(DATA PROVIDED)
_ _ _ _

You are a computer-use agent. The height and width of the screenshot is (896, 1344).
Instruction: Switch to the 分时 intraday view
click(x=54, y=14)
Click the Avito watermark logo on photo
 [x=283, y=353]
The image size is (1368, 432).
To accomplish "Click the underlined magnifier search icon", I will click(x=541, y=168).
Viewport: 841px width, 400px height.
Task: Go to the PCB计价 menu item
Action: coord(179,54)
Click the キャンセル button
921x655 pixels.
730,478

_ _ _ _

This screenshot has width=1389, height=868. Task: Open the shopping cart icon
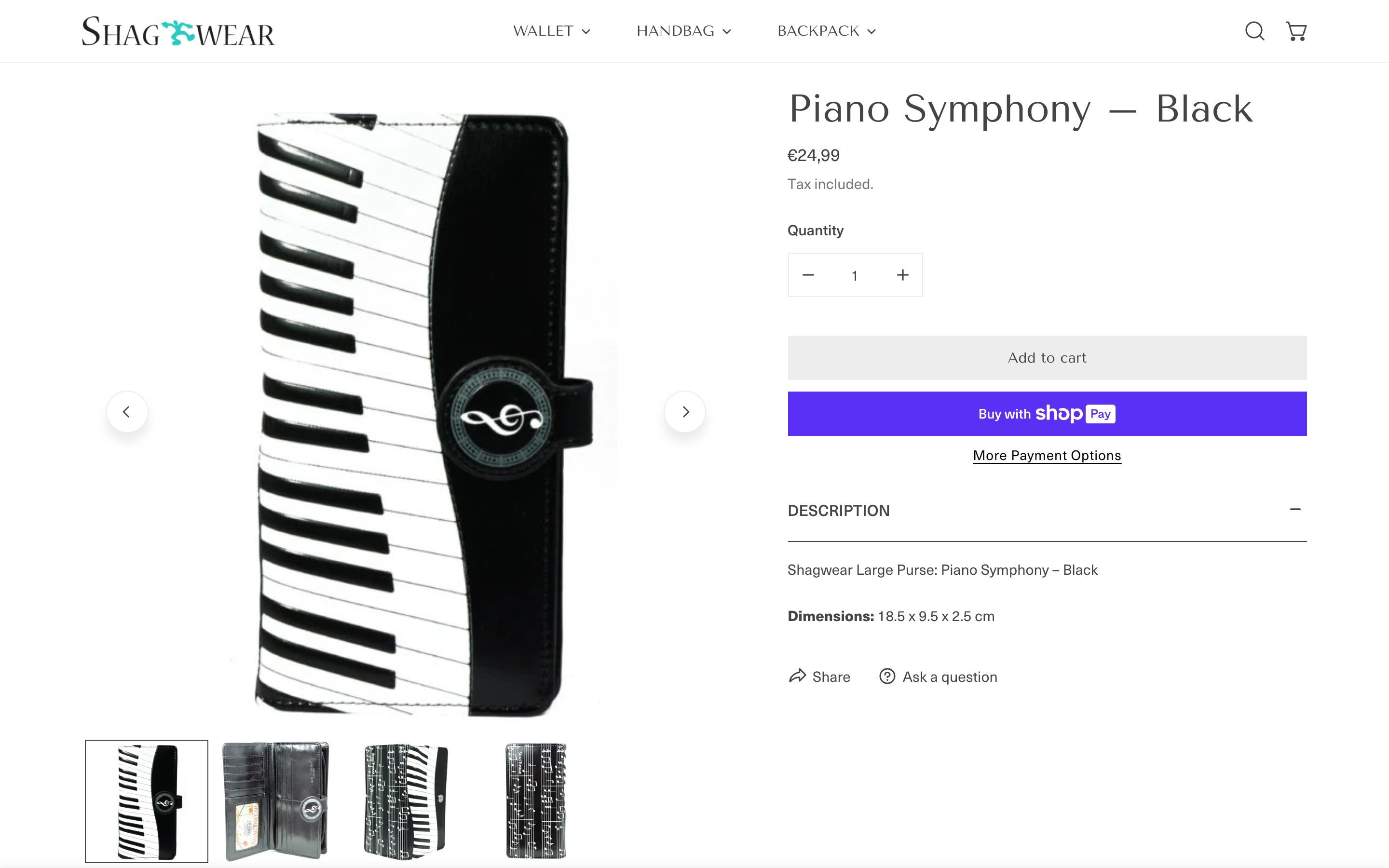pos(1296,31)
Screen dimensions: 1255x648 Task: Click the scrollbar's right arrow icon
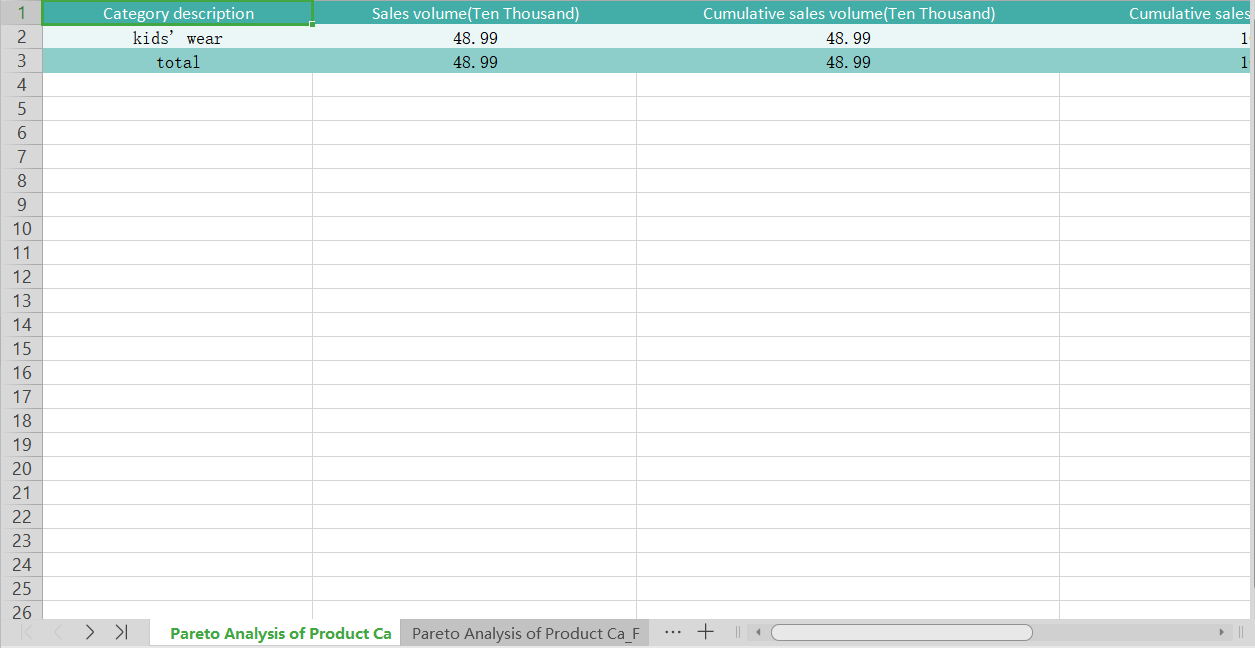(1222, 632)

_ _ _ _

(WHAT TO WORK ON) Everything from the line with "You are a computer-use" through the line with "The image size is (1368, 432)." in the listing above must be retyped exactly, with nothing added.

(OUTPUT FOR THIS TASK)
You are a computer-use agent. The height and width of the screenshot is (896, 1344).
Instruction: Switch to the 分时 intraday view
click(x=54, y=14)
Click the Avito watermark logo on photo
 [x=283, y=353]
The image size is (1368, 432).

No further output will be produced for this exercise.